[Stored data entries]
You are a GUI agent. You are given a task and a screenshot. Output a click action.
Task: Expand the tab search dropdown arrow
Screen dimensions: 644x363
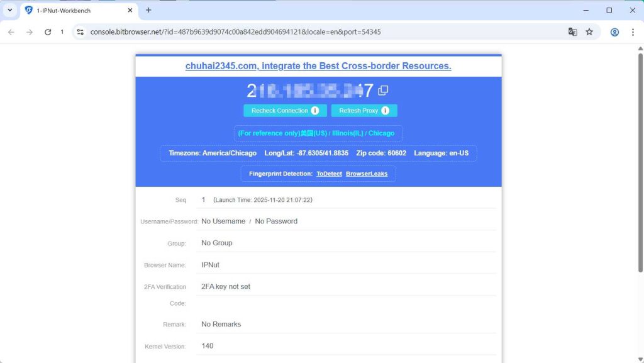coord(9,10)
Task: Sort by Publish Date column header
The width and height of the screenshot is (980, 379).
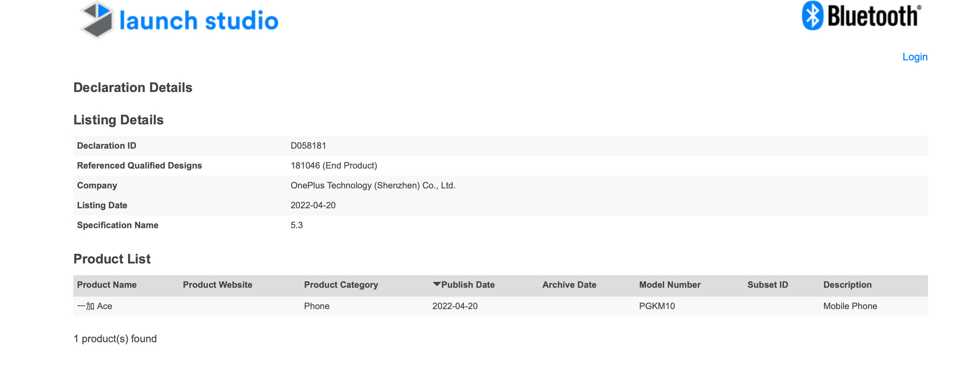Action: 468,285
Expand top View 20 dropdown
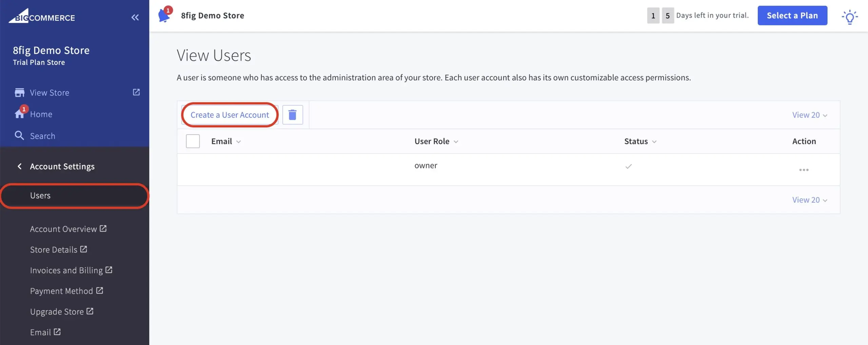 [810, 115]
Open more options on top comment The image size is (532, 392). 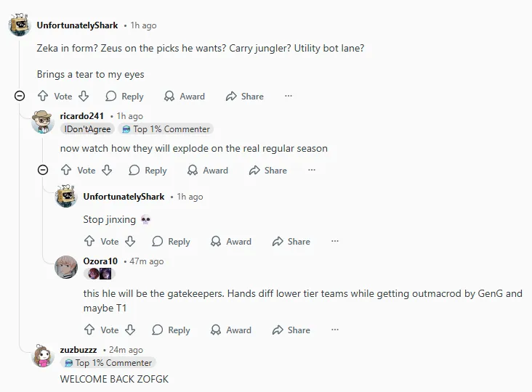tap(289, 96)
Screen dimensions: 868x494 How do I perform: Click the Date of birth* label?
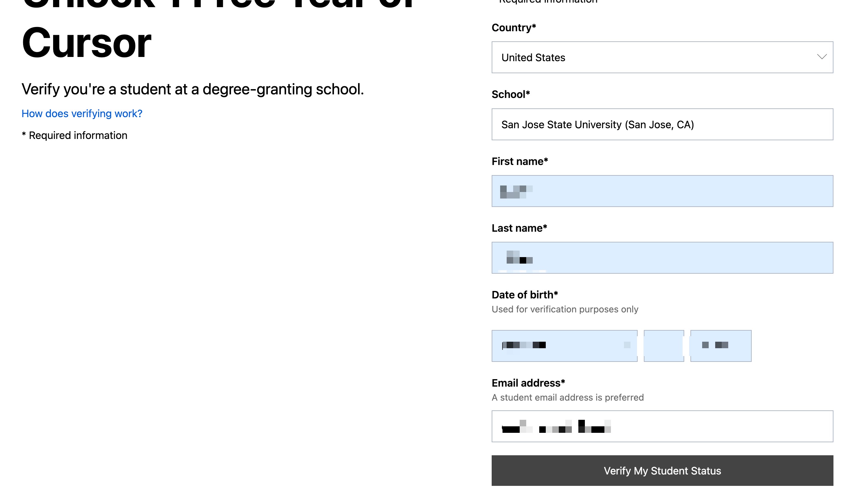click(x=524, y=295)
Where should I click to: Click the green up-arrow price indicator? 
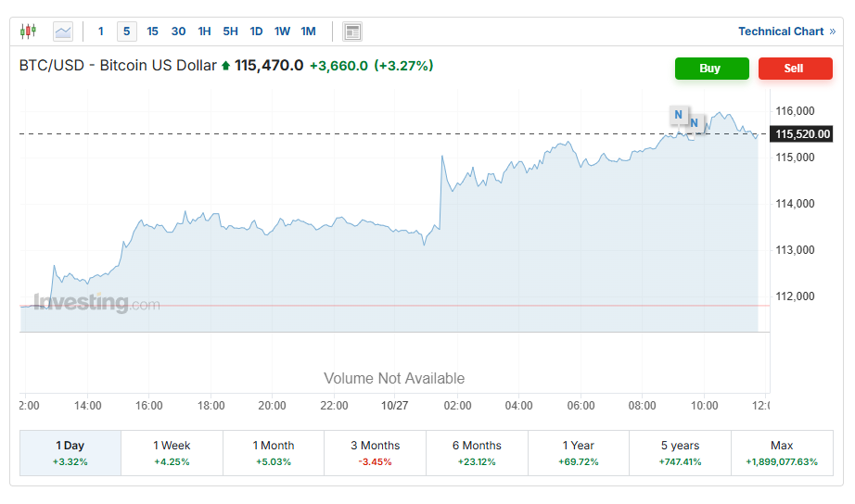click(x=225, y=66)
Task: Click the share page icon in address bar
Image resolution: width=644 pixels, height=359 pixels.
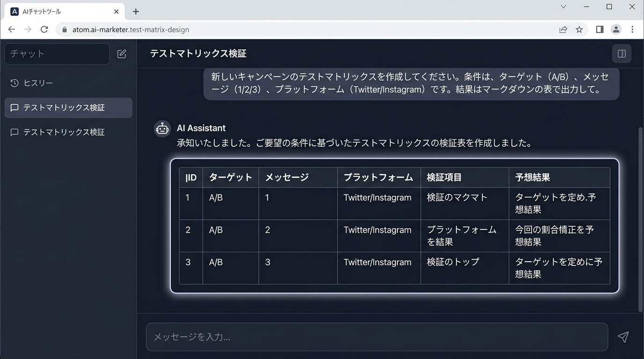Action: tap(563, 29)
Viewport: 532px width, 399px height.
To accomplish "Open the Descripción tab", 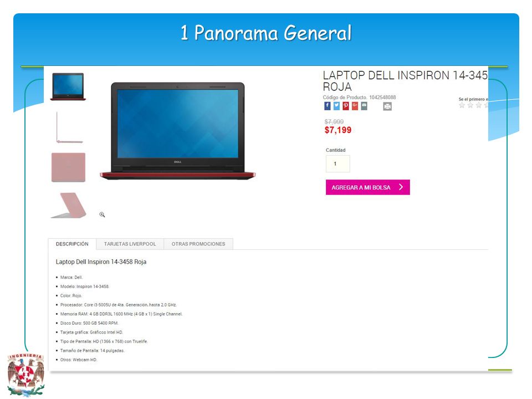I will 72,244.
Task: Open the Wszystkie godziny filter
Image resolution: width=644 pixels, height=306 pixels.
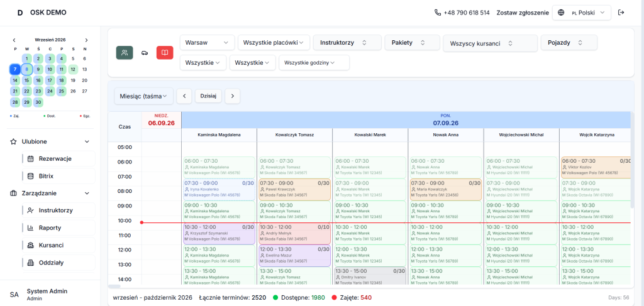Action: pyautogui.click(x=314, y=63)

...

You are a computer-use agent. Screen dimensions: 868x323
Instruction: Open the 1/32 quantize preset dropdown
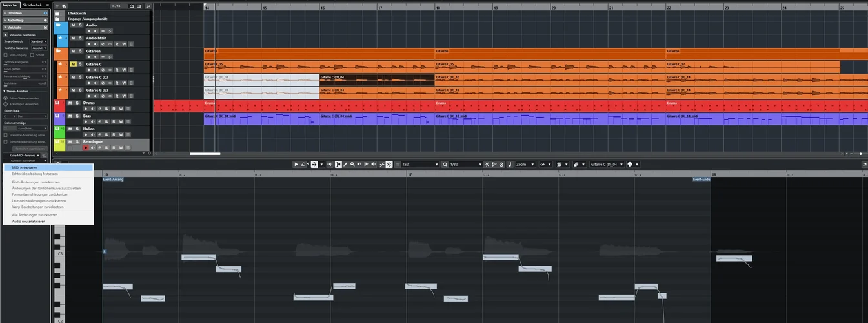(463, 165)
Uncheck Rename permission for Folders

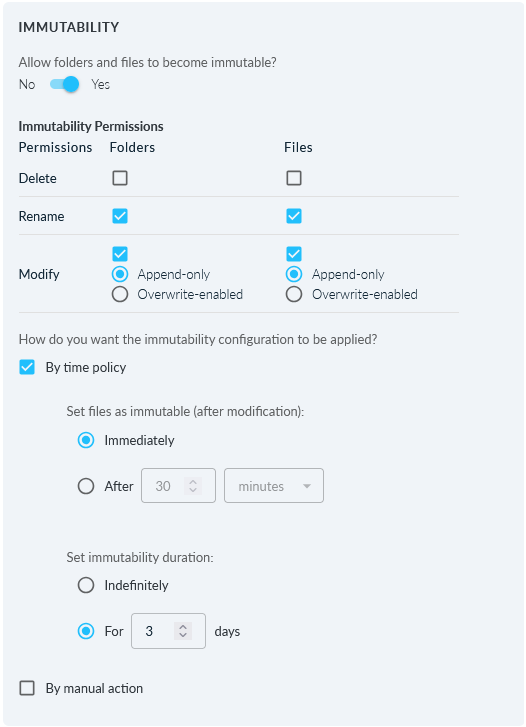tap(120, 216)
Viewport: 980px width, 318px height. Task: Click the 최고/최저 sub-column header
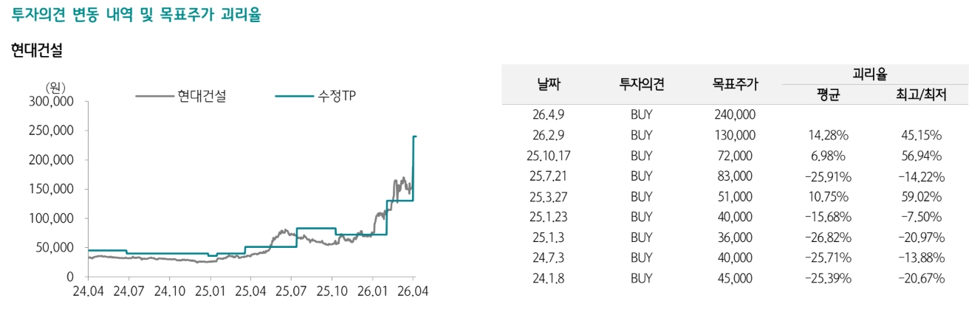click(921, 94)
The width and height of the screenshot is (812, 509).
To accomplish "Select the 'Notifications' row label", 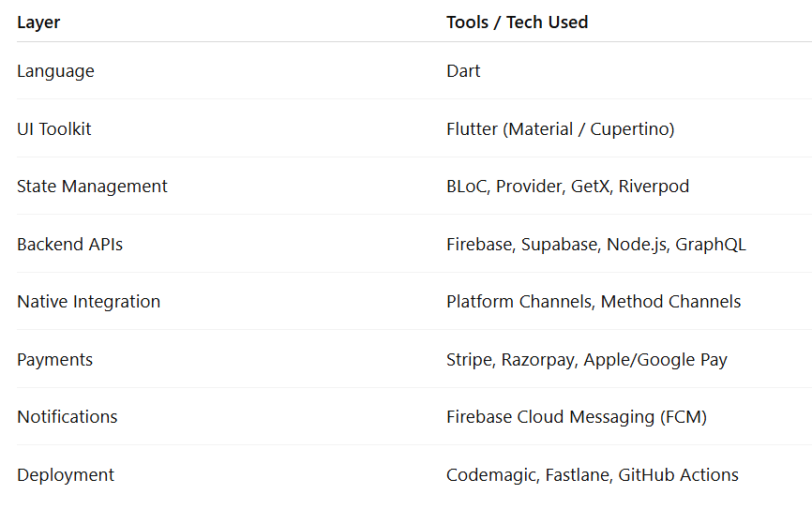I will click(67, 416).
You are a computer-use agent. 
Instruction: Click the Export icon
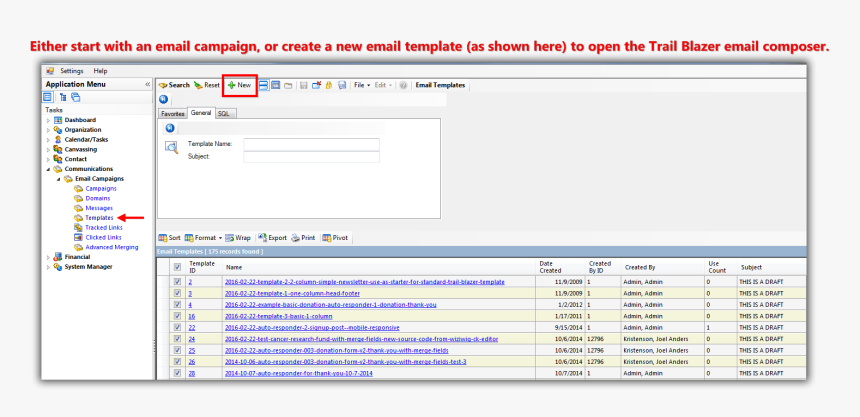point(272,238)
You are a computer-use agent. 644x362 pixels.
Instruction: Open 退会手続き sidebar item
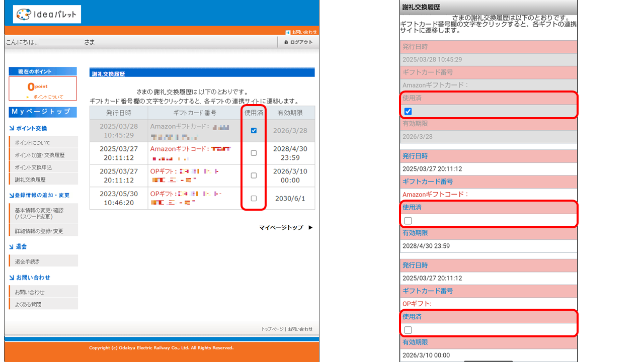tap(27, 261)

▶ **Exercise prompt**: Scan the data above; copy every line where "agent" appears.

▶ **Response**:
You are a GUI agent. You are given a task and a screenshot. Output a click action.
You are a computer-use agent. Screen dimensions: 868x323
You are a computer-use agent. 
You are a computer-use agent. 644x362 pixels.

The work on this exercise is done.